T’es pas dans la merde là!” says The Boy – who I realise will need a name change, now that he has been promoted to Husband-to-be – with a grin. That seals the deal: together, we have managed to make this a scene we will never be able to recount to our grandchildren.

Neither of us dares refer to the subject for the rest of the day. I think we are both in shock.

January 2, 2008

squawk

Filed under: mills & boon, on the road — bipolarinparis @ 2:35 pm

I spent most of my Christmas in the UK wishing I had it in me to behave in a more diva-ish fashion. Because if I’d stamped my foot and point blank refused to pose for photographs outdoors, minus my coat, in sub-zero temperatures the previous week, I wouldn’t have wound up in bed. Feverish. Aching. Counting the minutes until I could have my next fix of paracetamol.

As it was, Tadpole had to open the presents under grandma and grandad’s tree sans moi and I had to content myself with second hand accounts of how she stumbled blindly around the living room with an upturned Santa’s sack on her head. Let’s hope those pesky photos – due to run in forthcoming editions of Weekend Knack (Belgium – next week, I think) and Marie Claire UK (April issue) – were worth the pain. I doubt it somehow. Photogenic I am not.

It was something of a relief that I appeared to be on the road to recovery when I joined the Boy in Paris and we boarded a Thalys on Friday morning, bound for Amsterdam. Granted, I was still rather hoarse. When I attempted to speak, I sounded like a cross between a forty-a-day Gaulloise smoker and a teenage boy with a breaking voice. ‘C’est pas grave, ça me fera des vraies vacances‘ said The Boy with a teasing smile.

Suffice to say that my indignant reply lost much of its force when it came out as a strangled squawk.

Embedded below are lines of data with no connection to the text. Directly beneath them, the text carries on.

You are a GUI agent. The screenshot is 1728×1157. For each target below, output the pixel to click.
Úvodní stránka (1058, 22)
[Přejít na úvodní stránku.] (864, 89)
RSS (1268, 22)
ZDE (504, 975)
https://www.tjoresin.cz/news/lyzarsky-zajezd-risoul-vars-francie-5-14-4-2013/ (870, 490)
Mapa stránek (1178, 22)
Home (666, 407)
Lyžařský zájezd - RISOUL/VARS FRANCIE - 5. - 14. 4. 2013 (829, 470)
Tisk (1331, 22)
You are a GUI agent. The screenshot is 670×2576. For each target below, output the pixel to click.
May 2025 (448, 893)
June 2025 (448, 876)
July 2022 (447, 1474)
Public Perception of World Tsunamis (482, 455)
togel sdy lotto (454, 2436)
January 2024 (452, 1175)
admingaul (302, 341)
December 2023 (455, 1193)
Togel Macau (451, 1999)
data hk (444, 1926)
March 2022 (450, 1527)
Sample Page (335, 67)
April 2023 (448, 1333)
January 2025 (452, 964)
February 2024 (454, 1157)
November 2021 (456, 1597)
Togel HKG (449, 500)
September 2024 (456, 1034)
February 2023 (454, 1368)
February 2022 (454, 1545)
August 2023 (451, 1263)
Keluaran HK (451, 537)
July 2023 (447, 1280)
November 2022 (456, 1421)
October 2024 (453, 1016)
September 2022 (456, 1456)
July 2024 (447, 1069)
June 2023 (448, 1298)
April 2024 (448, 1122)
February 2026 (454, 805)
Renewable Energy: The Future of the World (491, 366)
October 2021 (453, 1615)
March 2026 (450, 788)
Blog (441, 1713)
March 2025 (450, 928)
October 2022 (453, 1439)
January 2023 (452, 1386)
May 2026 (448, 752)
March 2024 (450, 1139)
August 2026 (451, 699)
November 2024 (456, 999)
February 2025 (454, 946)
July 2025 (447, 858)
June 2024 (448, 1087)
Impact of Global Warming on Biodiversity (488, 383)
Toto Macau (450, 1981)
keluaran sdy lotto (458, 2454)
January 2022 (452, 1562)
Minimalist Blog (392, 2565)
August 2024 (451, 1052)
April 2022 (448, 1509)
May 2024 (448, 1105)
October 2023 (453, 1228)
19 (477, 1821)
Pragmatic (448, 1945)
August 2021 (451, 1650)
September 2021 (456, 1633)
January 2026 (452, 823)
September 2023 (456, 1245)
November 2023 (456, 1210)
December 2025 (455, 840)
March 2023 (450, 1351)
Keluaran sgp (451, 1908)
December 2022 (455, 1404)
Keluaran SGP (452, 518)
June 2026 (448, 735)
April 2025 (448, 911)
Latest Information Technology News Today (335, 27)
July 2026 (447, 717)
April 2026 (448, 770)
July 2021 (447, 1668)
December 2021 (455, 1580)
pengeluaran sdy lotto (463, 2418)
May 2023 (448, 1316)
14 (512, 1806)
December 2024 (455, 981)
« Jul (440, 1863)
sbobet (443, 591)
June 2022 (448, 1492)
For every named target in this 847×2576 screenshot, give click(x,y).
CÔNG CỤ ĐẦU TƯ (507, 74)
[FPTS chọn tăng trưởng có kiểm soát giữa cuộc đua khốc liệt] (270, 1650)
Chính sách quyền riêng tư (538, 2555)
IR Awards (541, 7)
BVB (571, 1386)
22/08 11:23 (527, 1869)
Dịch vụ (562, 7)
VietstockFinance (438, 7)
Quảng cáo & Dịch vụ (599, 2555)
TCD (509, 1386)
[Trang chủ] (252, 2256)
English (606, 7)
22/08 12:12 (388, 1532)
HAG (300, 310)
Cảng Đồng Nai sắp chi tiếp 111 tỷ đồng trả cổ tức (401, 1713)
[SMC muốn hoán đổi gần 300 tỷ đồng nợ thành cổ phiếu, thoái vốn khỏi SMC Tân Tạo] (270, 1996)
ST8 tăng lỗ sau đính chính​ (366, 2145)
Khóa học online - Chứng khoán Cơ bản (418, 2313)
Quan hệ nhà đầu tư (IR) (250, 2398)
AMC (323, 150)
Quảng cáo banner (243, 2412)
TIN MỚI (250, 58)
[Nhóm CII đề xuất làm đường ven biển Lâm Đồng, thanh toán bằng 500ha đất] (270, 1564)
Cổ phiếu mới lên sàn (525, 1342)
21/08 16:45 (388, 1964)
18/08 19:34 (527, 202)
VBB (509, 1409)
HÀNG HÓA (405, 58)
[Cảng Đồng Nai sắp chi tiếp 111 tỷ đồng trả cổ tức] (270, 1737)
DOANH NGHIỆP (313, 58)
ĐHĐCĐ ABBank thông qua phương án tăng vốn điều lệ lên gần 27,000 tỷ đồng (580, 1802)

There followed three days of strolling through parks and along canals hand in hand, pausing at regular intervals for a restorative hot chocolate with whipped cream, and using my convalescence as an excuse to retire early and rise late. (Do hotels make everyone feel, um, frisky, or is it just me?) The weather was perfect: mild temperatures, blue skies, low winter sun striking huge windows and bathing them in warm, golden light. We meandered in ever decreasing circles – no matter which direction we took, we seemed to end up at the same point (Hotel de l’Europe) time and time again – admiring the architecture and peering inside the houses (the Dutch don’t seem to favour net curtains). We wandered through the red light district – disappointing, I got far better underwear inspiration from watching Billie Piper play Belle de Jour – and stopped in coffee shops, bars and cafés to rest our feet.

And all the while I pondered when would be the right time to ask the Boy a question. Something that had been simmering at the back of my mind for a while. I almost blurted it out when we were sitting on a bench by a particularly picturesque stretch of canal. A little later, warm and fuzzy from a 9.5% proof Trappist beer, I had to rein myself in again. The timing never seemed quite right, and my voice simply couldn’t be trusted.

We boarded the Thalys on Sunday afternoon and as I settled into my seat and accepted my first cup of coffee from the trilingual waitress I couldn’t help feeling a pang of disappointment.

Qu’est-ce qu’il y a?‘ asked the Boy. I hesitated for a moment, took a deep breath. And decided to hold my peace a little longer.